TESTO DA ANALIZZARE>
Avere tutto/ il romanzo di un grande Marco Missiroli

I nostri vizi o segreti. Mentre cerco sul computer qualcosa su Lucio Battisti, mi imbatto nella presentazione di un libro. Ascolto Marco Missiroli, che è uno scrittore italiano (nato a Rimini nel 1981) che vive e lavora a Milano. Lo conoscevo perchè scrive sul Corsera, con il suo primo romanzo, Senza coda (Fanucci,2005), ha vinto il Premio Campiello Opera Prima, nel 2019 si è classificato terzo al Premio Strega. Ma era la prima volta che lo vedevo e lo sentivo parlare. Parla della moglie, della figlia, e così scopro una persona interessante che mi piacerebbe conoscere. Ecco la motivazione per la quale ho letto l’ultimo suo coinvolgente romanzo con un titolo da canzone per Sanremo ” Avere tutto”. Non è il mio mestiere e dunque non svelo niente della trama, perchè questo romanzo di 168 pagine è fatto di un linguaggio accurato e avvolgente, di dialoghi brevissimi.

Ecco subito un esempio

Stiamo zitti, poi mi augura buona serata e le è rimasta la voce bella e anche io potrei dirle: amore.
Passata un’ora e mezza sono in macchina e mi riviene lei, il suo modo serio di dire scambio molecolare. E anche dopo, parcheggiando al bar Ilde e incamminandomi verso l’appuntamento, Bibi nell’attimo prima del gioco, quando le cose certe si arrendono alle cose possibili.

DATI DA ESAMINARE>

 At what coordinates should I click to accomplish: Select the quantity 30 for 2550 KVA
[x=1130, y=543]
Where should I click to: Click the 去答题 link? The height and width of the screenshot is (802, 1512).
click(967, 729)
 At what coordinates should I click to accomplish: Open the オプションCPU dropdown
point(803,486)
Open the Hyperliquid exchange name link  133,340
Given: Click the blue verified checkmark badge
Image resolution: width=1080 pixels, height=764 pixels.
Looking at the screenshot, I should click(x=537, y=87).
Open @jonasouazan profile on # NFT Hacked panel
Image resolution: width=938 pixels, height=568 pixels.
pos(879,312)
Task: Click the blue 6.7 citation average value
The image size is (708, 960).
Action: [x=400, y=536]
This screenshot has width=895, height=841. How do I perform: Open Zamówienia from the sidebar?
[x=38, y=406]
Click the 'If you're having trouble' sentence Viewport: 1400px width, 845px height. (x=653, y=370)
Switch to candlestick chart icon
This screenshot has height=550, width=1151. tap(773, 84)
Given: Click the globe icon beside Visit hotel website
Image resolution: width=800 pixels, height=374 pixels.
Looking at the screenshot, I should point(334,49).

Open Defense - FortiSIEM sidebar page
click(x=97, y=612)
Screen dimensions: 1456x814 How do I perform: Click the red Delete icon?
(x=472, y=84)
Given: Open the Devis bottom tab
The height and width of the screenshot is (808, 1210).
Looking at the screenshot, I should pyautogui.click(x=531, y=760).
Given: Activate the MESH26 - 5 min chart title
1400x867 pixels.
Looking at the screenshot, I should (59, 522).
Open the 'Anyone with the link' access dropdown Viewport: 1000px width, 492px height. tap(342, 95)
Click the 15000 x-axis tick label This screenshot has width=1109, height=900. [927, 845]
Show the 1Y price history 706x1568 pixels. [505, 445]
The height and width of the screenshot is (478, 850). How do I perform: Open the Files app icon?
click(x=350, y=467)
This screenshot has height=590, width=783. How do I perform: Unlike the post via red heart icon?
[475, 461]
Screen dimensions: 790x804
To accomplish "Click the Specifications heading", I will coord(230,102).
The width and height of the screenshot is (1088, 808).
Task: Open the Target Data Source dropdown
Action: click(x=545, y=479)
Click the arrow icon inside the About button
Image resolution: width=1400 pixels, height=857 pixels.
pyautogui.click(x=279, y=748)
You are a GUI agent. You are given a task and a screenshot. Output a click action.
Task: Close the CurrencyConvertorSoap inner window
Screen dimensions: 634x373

CONSEGNA>
Elenca, nell'ordine in cui compaiono, tutti gli anni citati nel testo su Marco Missiroli.

RISPOSTA>
1981, 2005, 2019.